* _The task_
Within the entries below, the lines from the one with "Privacy Policy (131, 2142)" through the one with "Sign In [menuitem] (728, 16)" are to be set down exactly, both ends kept.

* _Available data_
* * *

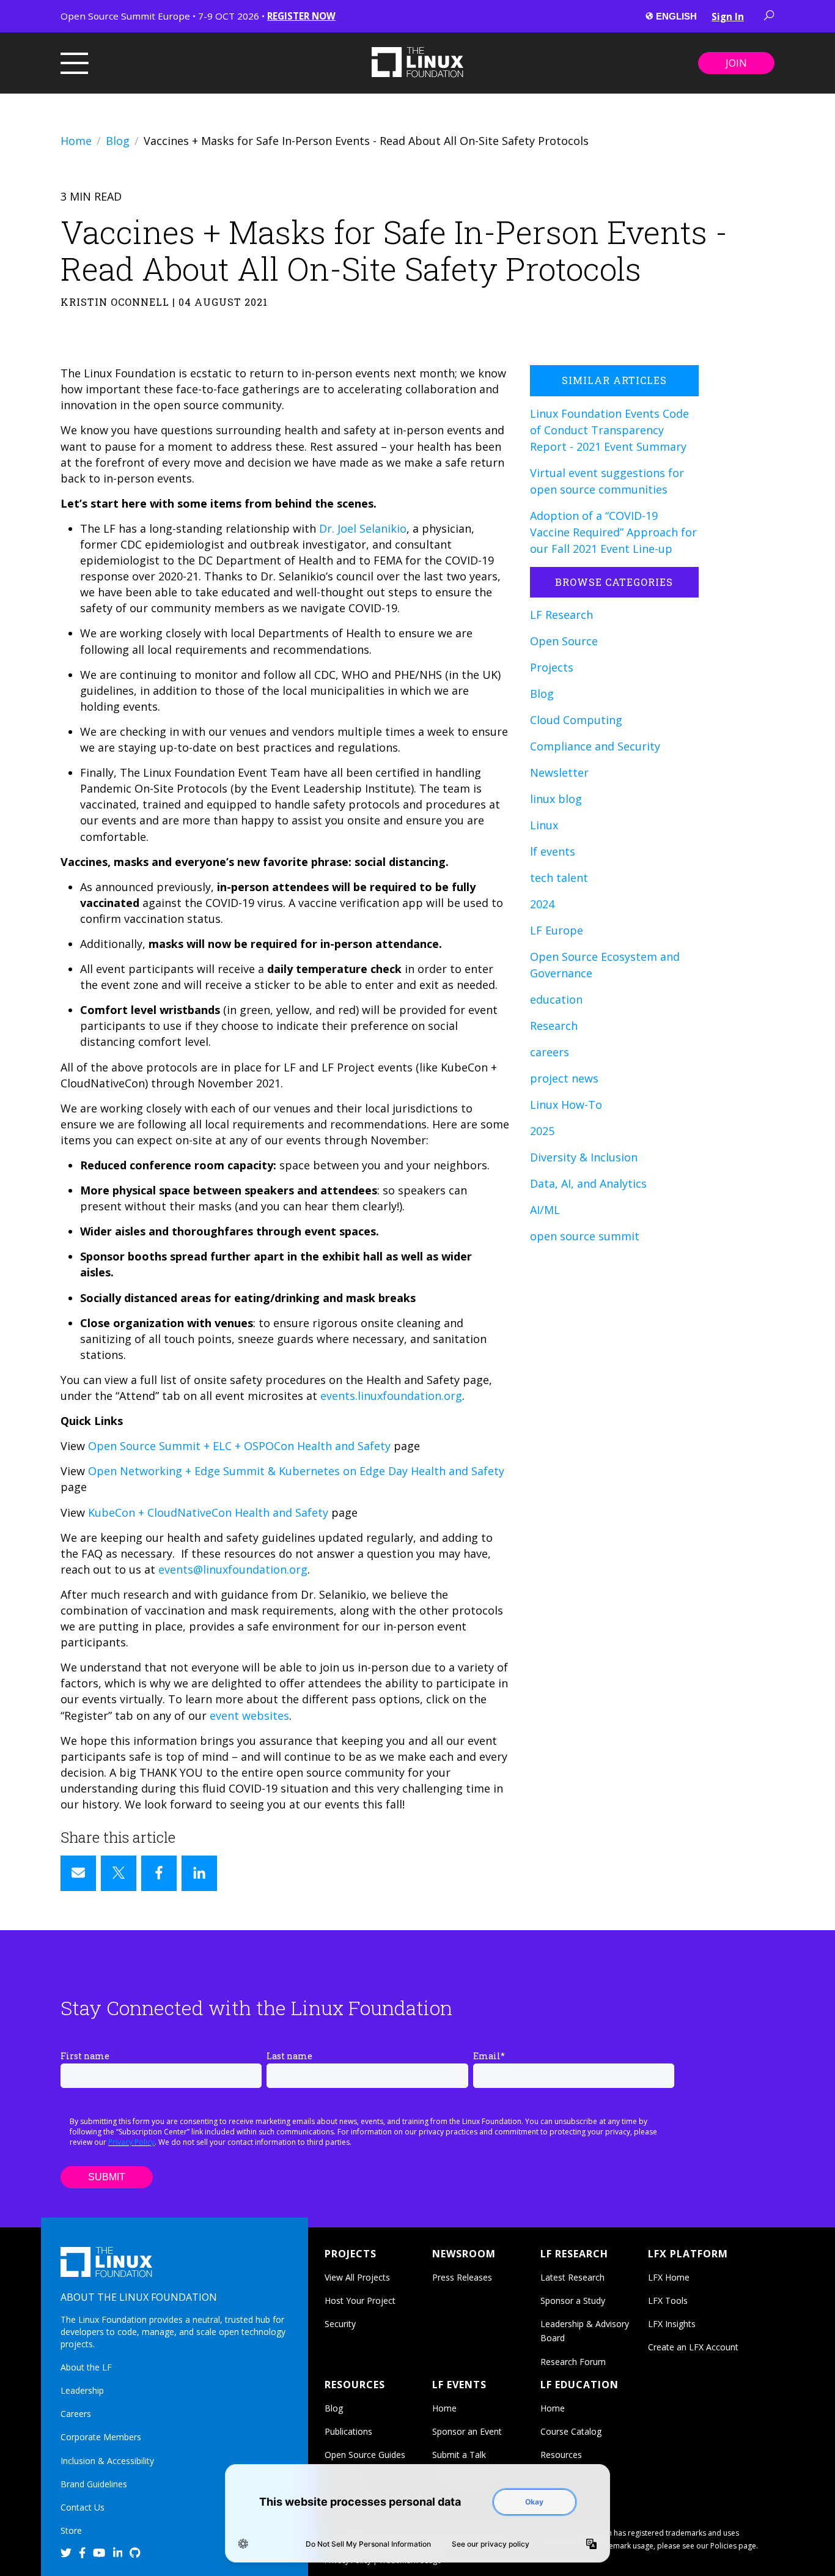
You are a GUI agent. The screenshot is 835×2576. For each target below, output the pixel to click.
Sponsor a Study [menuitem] (572, 2300)
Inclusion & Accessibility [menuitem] (107, 2461)
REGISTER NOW (301, 16)
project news (564, 1078)
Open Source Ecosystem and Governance (605, 964)
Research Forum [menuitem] (573, 2361)
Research (554, 1025)
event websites (249, 1715)
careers (549, 1052)
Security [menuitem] (340, 2324)
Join (736, 63)
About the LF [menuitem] (86, 2367)
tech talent (559, 877)
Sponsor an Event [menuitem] (467, 2431)
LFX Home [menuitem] (669, 2277)
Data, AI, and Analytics (588, 1183)
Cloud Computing (576, 719)
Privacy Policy (131, 2142)
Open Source (564, 641)
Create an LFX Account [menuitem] (693, 2347)
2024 (542, 904)
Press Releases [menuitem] (462, 2277)
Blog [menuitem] (334, 2408)
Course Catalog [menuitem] (570, 2431)
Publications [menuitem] (348, 2431)
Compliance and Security (595, 746)
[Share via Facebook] (159, 1873)
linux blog (556, 798)
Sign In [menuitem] (728, 16)
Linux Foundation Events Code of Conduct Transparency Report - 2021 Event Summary (609, 430)
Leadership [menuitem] (82, 2390)
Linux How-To (566, 1104)
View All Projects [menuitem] (357, 2277)
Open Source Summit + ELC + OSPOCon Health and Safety (239, 1445)
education (556, 999)
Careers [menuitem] (76, 2413)
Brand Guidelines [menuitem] (94, 2484)
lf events (552, 851)
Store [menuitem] (71, 2530)
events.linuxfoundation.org (391, 1395)
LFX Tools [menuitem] (668, 2300)
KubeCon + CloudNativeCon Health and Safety (208, 1512)
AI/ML (545, 1209)
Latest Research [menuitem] (572, 2277)
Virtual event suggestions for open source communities (607, 481)
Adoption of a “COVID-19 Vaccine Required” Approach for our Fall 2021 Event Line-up (613, 532)
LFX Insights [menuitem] (672, 2324)
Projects (551, 667)
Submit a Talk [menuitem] (459, 2454)
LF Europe (556, 930)
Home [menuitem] (444, 2408)
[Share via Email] (78, 1873)
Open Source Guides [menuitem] (365, 2454)
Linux (544, 825)
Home (76, 140)
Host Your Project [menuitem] (360, 2300)
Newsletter (559, 772)
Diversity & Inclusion (584, 1157)
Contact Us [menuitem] (83, 2507)
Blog (118, 140)
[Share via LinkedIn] (199, 1873)
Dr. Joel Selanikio (362, 528)
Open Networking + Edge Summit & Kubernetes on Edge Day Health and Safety (296, 1471)
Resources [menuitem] (561, 2454)
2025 (542, 1130)
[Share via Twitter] (118, 1873)
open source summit (584, 1236)
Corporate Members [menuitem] (101, 2437)
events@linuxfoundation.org (232, 1569)
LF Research (561, 614)
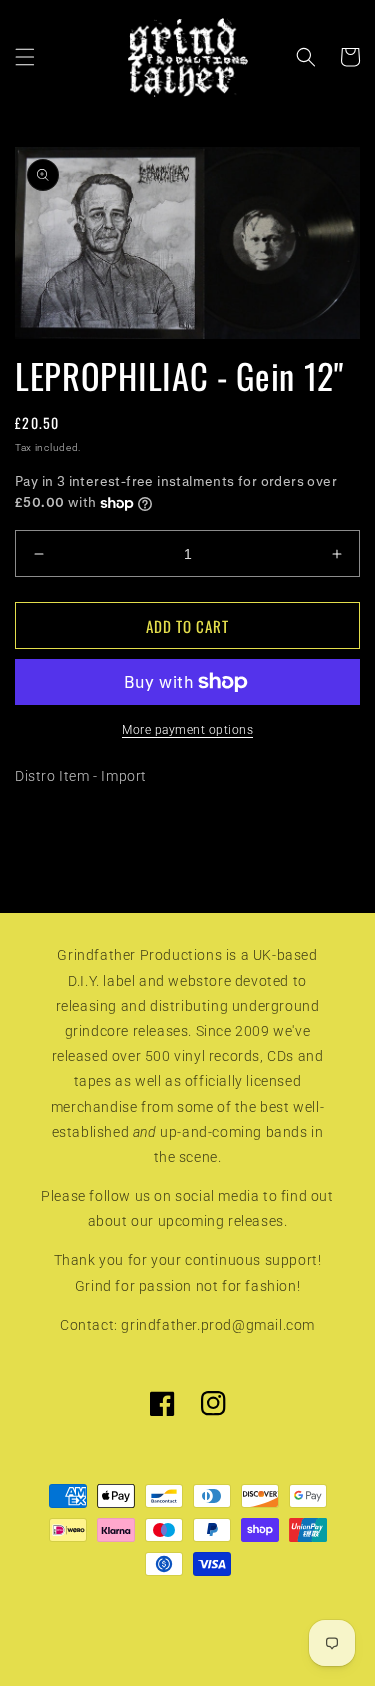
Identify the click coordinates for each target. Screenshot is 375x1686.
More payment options (187, 730)
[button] (25, 57)
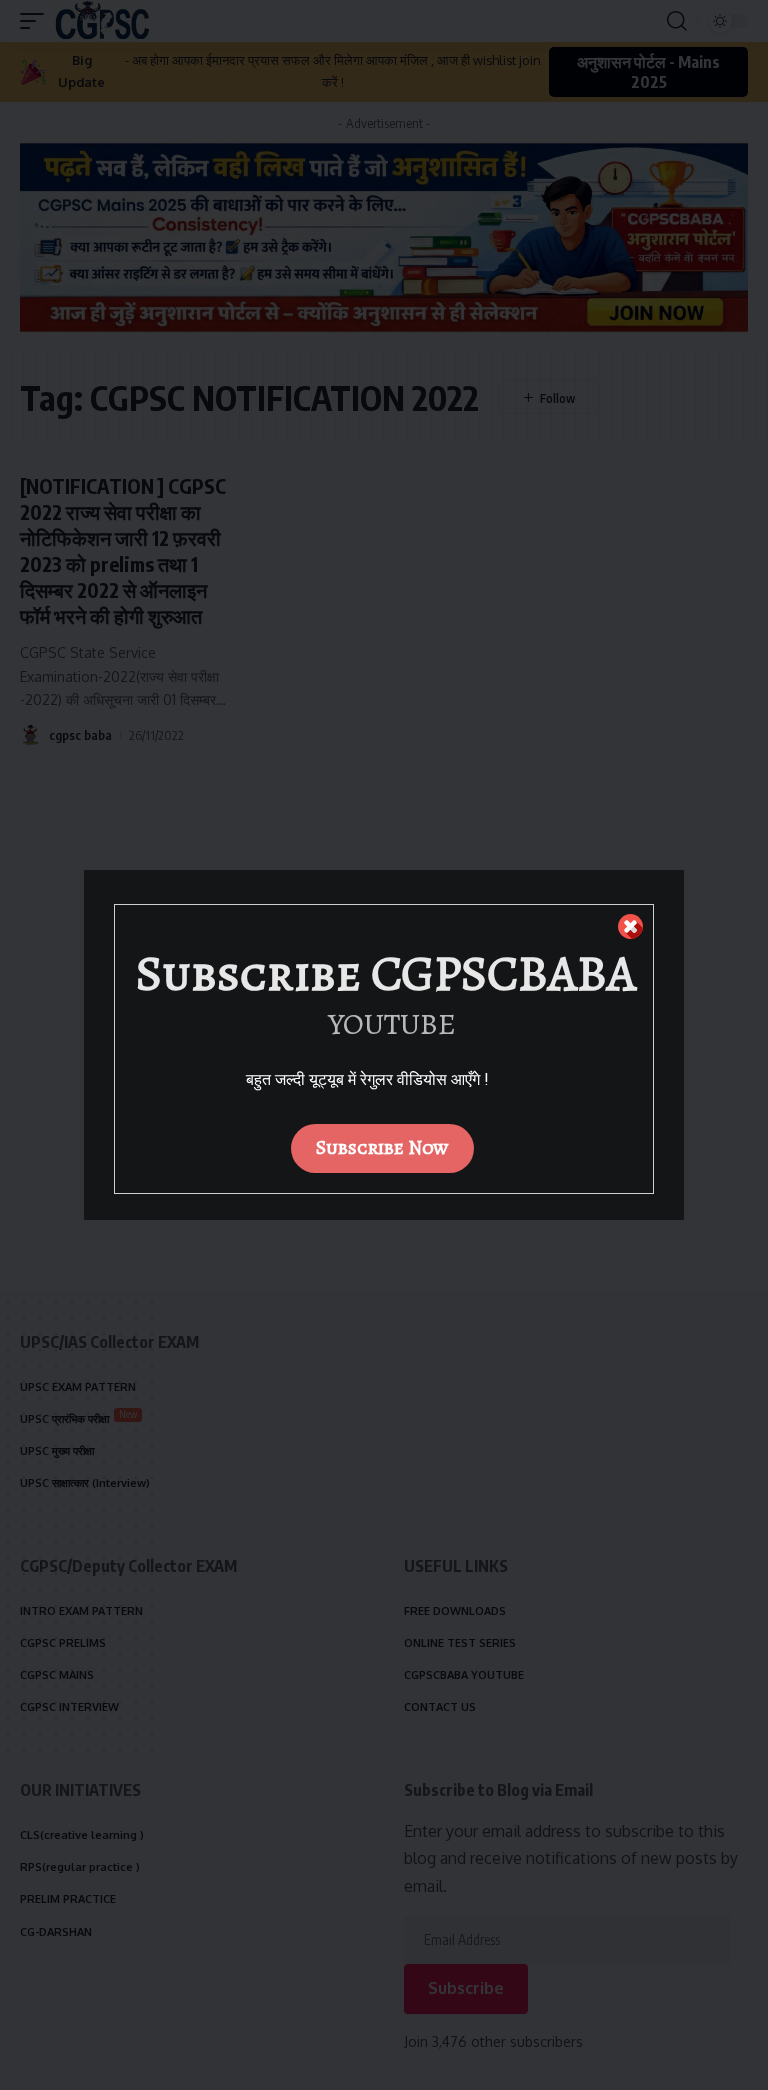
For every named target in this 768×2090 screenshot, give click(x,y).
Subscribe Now (382, 1147)
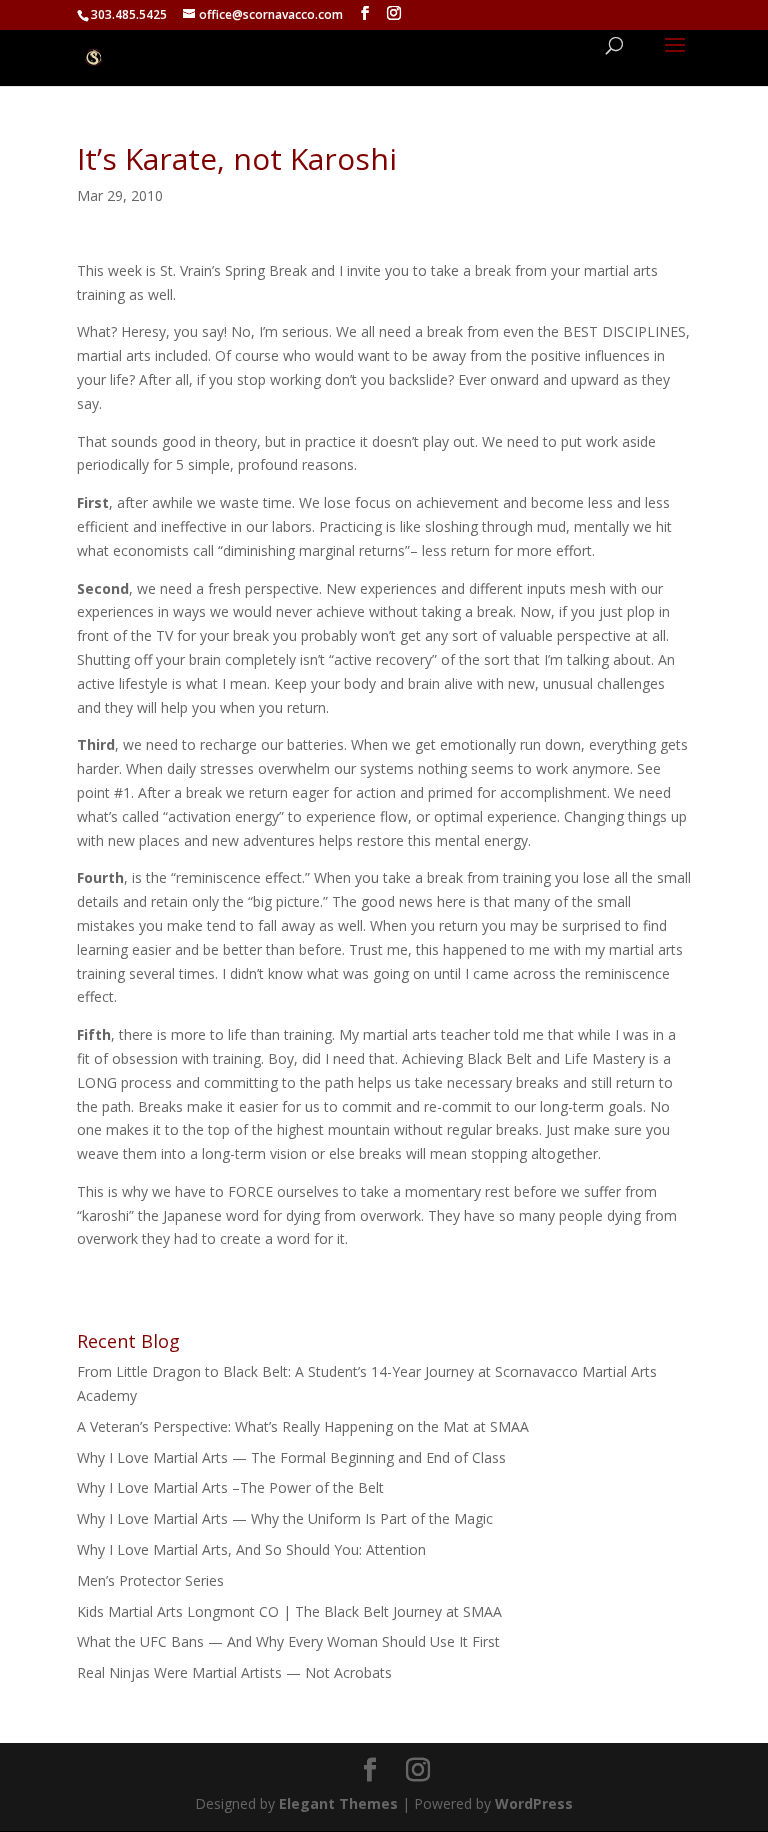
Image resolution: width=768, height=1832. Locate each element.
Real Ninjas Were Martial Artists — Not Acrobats (234, 1672)
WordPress (534, 1803)
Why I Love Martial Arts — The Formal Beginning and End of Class (291, 1457)
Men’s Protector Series (150, 1580)
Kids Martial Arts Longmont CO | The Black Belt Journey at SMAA (289, 1611)
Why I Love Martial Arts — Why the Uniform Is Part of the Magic (285, 1518)
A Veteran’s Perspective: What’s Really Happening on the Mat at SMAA (303, 1426)
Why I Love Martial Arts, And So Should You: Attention (251, 1549)
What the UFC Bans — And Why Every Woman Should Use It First (288, 1641)
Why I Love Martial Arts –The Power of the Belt (230, 1487)
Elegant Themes (338, 1803)
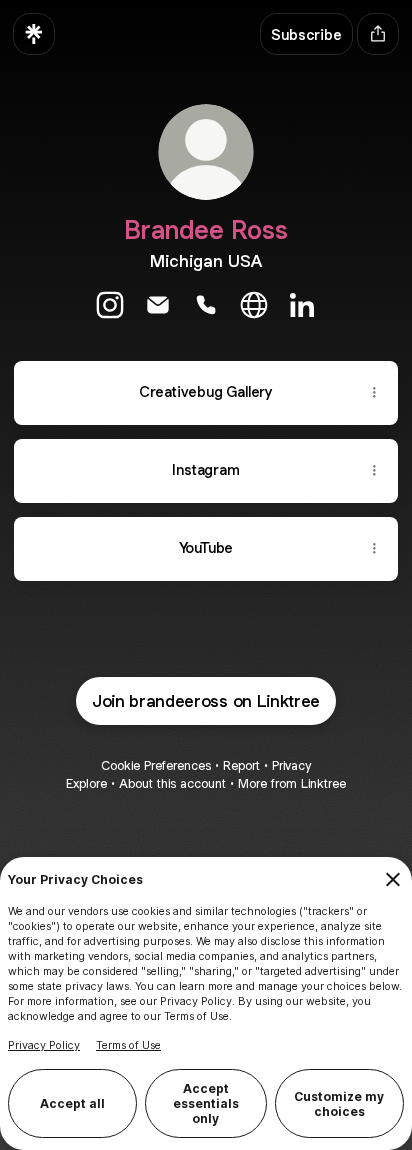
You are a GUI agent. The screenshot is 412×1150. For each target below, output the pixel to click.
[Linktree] (34, 34)
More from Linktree (292, 783)
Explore (86, 783)
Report (241, 765)
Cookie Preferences (156, 765)
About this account (172, 783)
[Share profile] (378, 34)
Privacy (291, 765)
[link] (110, 305)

* * *

* _Expected output_
Privacy Policy (131, 2142)
Open Source (564, 641)
Create an LFX Account [menuitem] (693, 2347)
2024 (542, 904)
Press Releases [menuitem] (462, 2277)
Blog [menuitem] (334, 2408)
Course Catalog [menuitem] (570, 2431)
Publications [menuitem] (348, 2431)
Compliance and Security (595, 746)
[Share via Facebook] (159, 1873)
linux blog (556, 798)
Sign In [menuitem] (728, 16)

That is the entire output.